Per quanto riguarda le zone del Kosova orientale, quelle meno toccate dalle distruzioni, la tenuta del PDK (26.6% a Gjilane, 28% a Kamenice, 25,6% a Viti) si spiega con la consistente minoranza serba presente e con la conseguente radicalizzazione politica degli albanesi di quella zona. A Dragash, l'unica municipalità della Kosova con una consistente maggioranza gorani (slavi musulmani), il PDK ha ottenuto il 28.9%.

Dalle categorie interpretative dei risultati elettorali non è possibile includere quella della distinzione politica destra-sinistra, così come viene percepita in Occidente. Tutti i maggiori partiti si richiamano più o meno genericamente a valori quali la "democrazia", "il libero mercato", guardano all'Occidente e a quel modello di società aspirano. I programmi dei principali partiti sono incredibilmente simili e si ricalcano tra loro. In Kosova le necessità primarie rimangono la ricostruzione della società, sia sotto l'aspetto materiale (case, infrastrutture, strutture pubbliche) che sotto l'aspetto morale ed etico. I partiti invocano alla tolleranza nei confronti dei membri delle altre etnie, per mezzo di richiami generici e demagogici, fatti anche per compiacere gli occidentali. L'elettorato viene conquistato generalmente su base locale, con promesse e programmi che contengono riferimenti alle questioni più a cuore alla popolazione di una certa area della Kosova. Per esempio a Gjakova il PDK ha il controllo dell'Associazione delle Famiglie dei Prigionieri Politici Albanesi, e ne ha fatto un uso ampiamente strumentale durante la campagna elettorale, organizzando manifestazioni ogni settimana (tra l'altro impedendo ai commercianti di tenere aperti i pubblici esercizi durante i giorni della protesta, mossa mal digerita dalla popolazione eda chi, come il sottoscritto, si è trovato a vagare per mezza Peja alla ricerca di un panettiere che mi vendesse, sottobanco, un tozzo di pane!).

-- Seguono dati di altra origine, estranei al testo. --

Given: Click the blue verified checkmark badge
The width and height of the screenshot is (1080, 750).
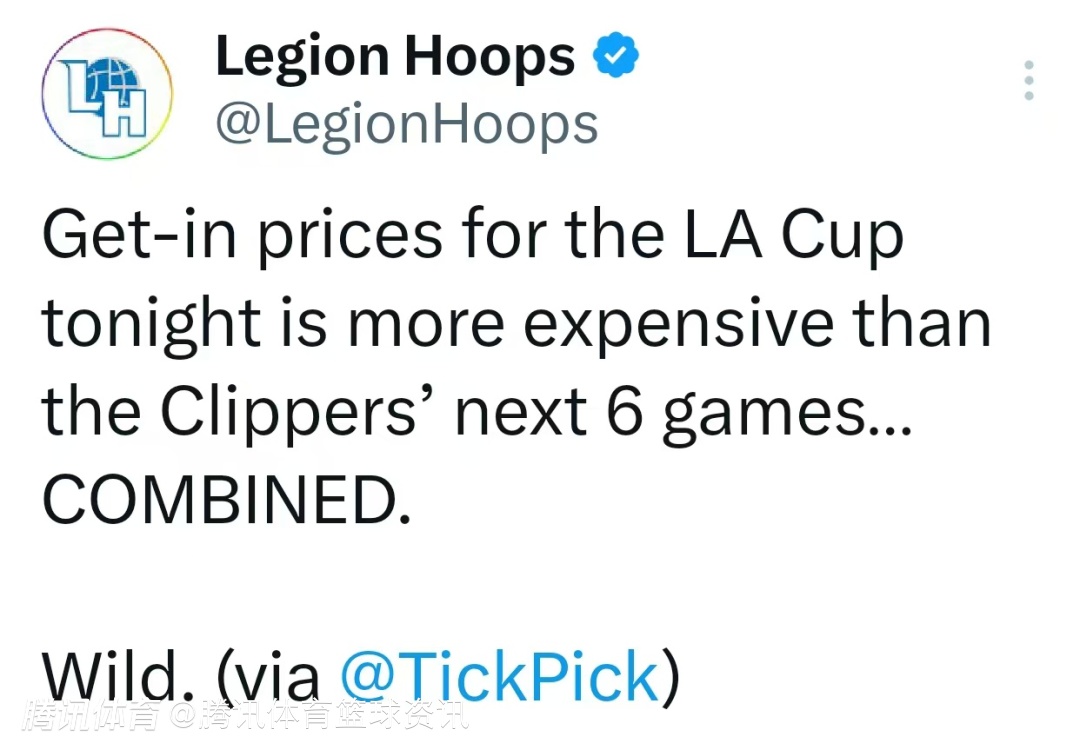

A Klina tutti si sono premurati nel garantire infrastrutture adeguate ad una delle città più malmesse del paese. Essendo il livello di politicizzazione della popolazione molto basso, la campagna elettorale non si è certo giocata sui temi tipici della contrapposizione destra-sinistra. Tra l'altro in Kosova l'ideologia comunista e la sinistra in generale viene identificata con i decenni dell'oppressione da parte dei "comunisti" (sic!) di Belgrado e viene quindi vista con il fumo negli occhi dall'elettore albanese.

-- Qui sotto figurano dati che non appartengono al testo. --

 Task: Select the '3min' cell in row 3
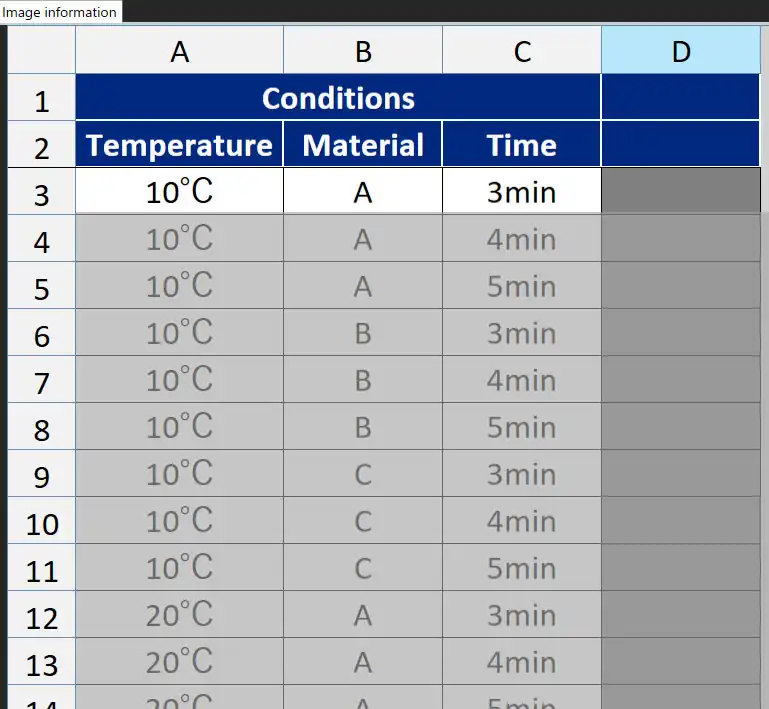click(522, 192)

Il PRSH (il minuscolo Partito Rivoluzionario Albanese), unica formazione apertamente enverista, non si è presentato in nessuna municipalità (che ci sia sotto il veto dell'UNMIK?).
Soltanto all'interno dell'AAK erano comprese, durante il periodo elettorale, delle formazioni che hanno delle basi ideologiche di sinistra o comunque di ispirazione marxista o enverista: l'LKCK e la LPK, ora usciti dalla coalizione. La coalizione guidata da Haradinaj ha impostato la sua campagna elettorale sulla necessità di responsabilizzare gli albanesi, nella prospettiva della costruzione di istituzioni interamente locali e organi di autogoverno, a partire dal livello delle municipalità. In questo senso l'AAK ha posto sicuramente più enfasi, rispetto a LDK e PDK, sul passaggio alla popolazione locale di responsabilità politiche da parte dell'UNMIK.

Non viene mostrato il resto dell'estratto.